**Documento:**
----------------

El camino desde el aeropuerto de Bilbao hasta San Sebastián es sinuoso, una ruta rodeada de verde, casas que parecen suspendidas entre los árboles, colinas bajas. Después de un vuelo transatlántico es un paisaje muy pintoresco pero también surreal: provoca mareo, acentúa el cansancio. Es también la introducción ideal para un festival de cine que es también una burbuja, glamorosa pero informal y, este año, en su edición n° 67, afortunadamente soleada: en San Sebastián llueve, y mucho, tanto que todos los restaurantes, comercios grandes y hoteles ofrecen paraguas y sin falta tienen un paragüero junto a la puerta de entrada. Los días del festival, sin embargo, apenas caen unas gotas por la noche.

Este año, el Festival me invitó a integrar el jurado de la sección Nuevos Directores, junto a la realizadora colombiana Laura Mora, la holandesa Isabel Lamberti, el japonés Yuji Sadai y Mark Adams, director del festival de cine de Edimburgo. Como suele suceder, a los primeros minutos de observarse entre desconocidos se desata la estudiantina y familia temporal. A los otros grupos de jurados les pasa lo mismo: claro que el de la Oficial (en el que ofician, entre otros, Mercedes Morán y Neil Jordan) se aloja en el hotel María Cristina, una belleza a metros del mar adonde llegan las celebridades; todas deben bajar del auto oficial y saludar a la gente que las espera, mañana, tarde y noche. Las celebridades que no lo hacen resultan antipáticas: se dice que hicieron un “plantón”. Los diarios anuncian que Laetitia Casta, la hermosa actriz y modelo francesa, “plantó” a los entusiastas. Pero por lo general, todo transcurre con gran tranquilidad.

----------------

**Enunciado 1:** Enumera las cuatro personas que la crónica sobre el Festival de San Sebastián nombra como integrantes del jurado de la sección Nuevos Directores junto a quien narra.
**Enunciado 2:** Transcribe de la crónica sobre el Festival de San Sebastián el fragmento que comienza en "El camino desde" y termina en "por la noche.".
**Enunciado 3:** Prosigue la crónica sobre el Festival de San Sebastián a partir de la última oración que se muestra.

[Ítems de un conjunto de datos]
----------------

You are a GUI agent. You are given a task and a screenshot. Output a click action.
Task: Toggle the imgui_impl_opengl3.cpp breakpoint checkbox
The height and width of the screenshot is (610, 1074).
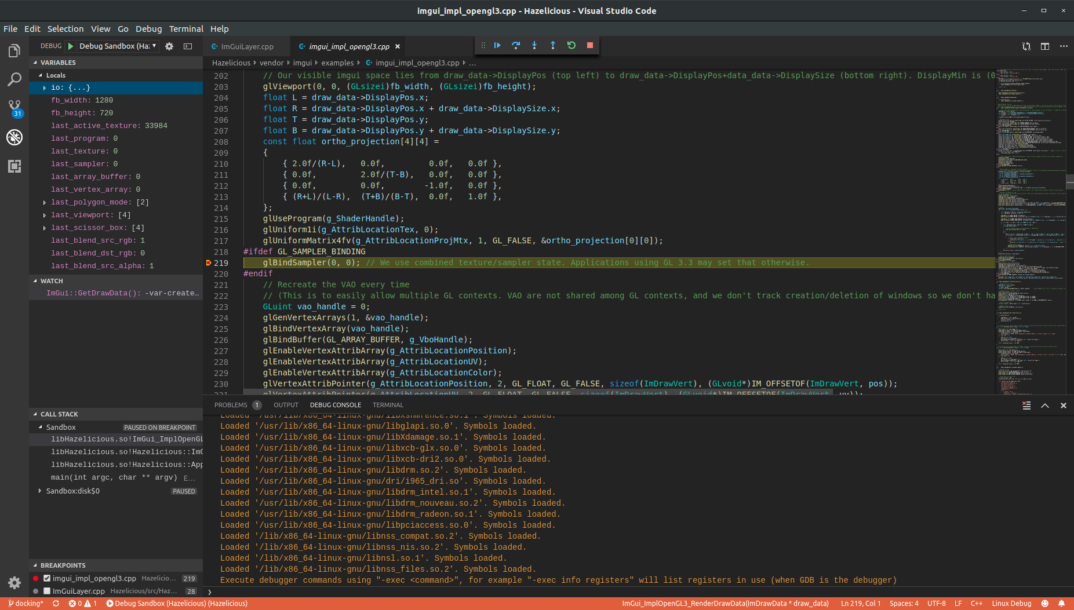(x=47, y=578)
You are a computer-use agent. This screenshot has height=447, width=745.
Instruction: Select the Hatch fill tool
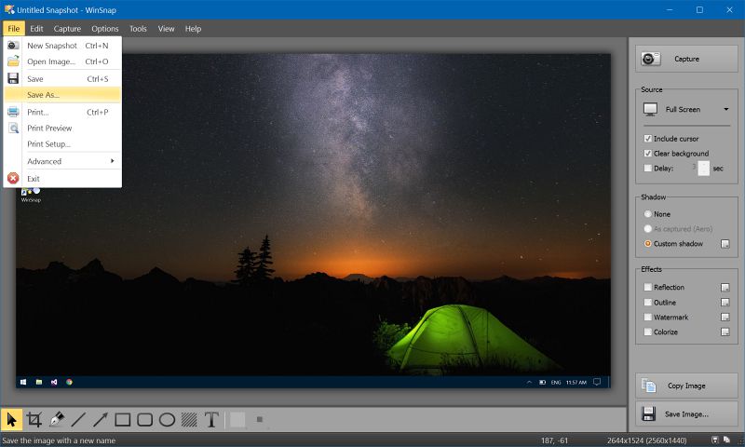pos(189,420)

----------------

**Respuesta final 1:** Laura Mora, Isabel Lamberti, Yuji Sadai y Mark Adams.

**Respuesta final 2:**
El camino desde el aeropuerto de Bilbao hasta San Sebastián es sinuoso, una ruta rodeada de verde, casas que parecen suspendidas entre los árboles, colinas bajas. Después de un vuelo transatlántico es un paisaje muy pintoresco pero también surreal: provoca mareo, acentúa el cansancio. Es también la introducción ideal para un festival de cine que es también una burbuja, glamorosa pero informal y, este año, en su edición n° 67, afortunadamente soleada: en San Sebastián llueve, y mucho, tanto que todos los restaurantes, comercios grandes y hoteles ofrecen paraguas y sin falta tienen un paragüero junto a la puerta de entrada. Los días del festival, sin embargo, apenas caen unas gotas por la noche.

**Respuesta final 3:**
O eso es, al menos, lo que se siente como jurado. Si ya un festival de cine de este prestigio y tradición es un mundo cerrado, el microcosmos del jurado es aún más estrecho. Para evitar influencias, antipatía, buena onda o intimidad, los jurados no pueden asistir a ningún coctel ni fiesta en la que exista la posibilidad de cruzarse con alguien relacionado a las películas que deben ver. Y es mucha gente, porque las películas son catorce y la mayoría de las producciones viajan con actores y técnicos además del director. La presentación de una nueva película en la sección San Sebastián –se trata de un primer o segundo largometraje-- es una fiesta: muchos de los directores se emocionan, se visten de gala, se presentan ante un público que los aplaude y los hace sentir bienvenidos. Los que saben y han asistido a muchos festivales, dicen que el público de San Sebastián no es tan entusiasta como el de La Habana, pero se le acerca. El aislamiento incluso se mantiene cuando se trata de apoyar la ley por aborto libre, seguro y gratuito en Argentina, representada por la película La ola verde: los jurados se sacaron la foto con los pañuelos sin mezclarse con los demás participantes de San Sebastián.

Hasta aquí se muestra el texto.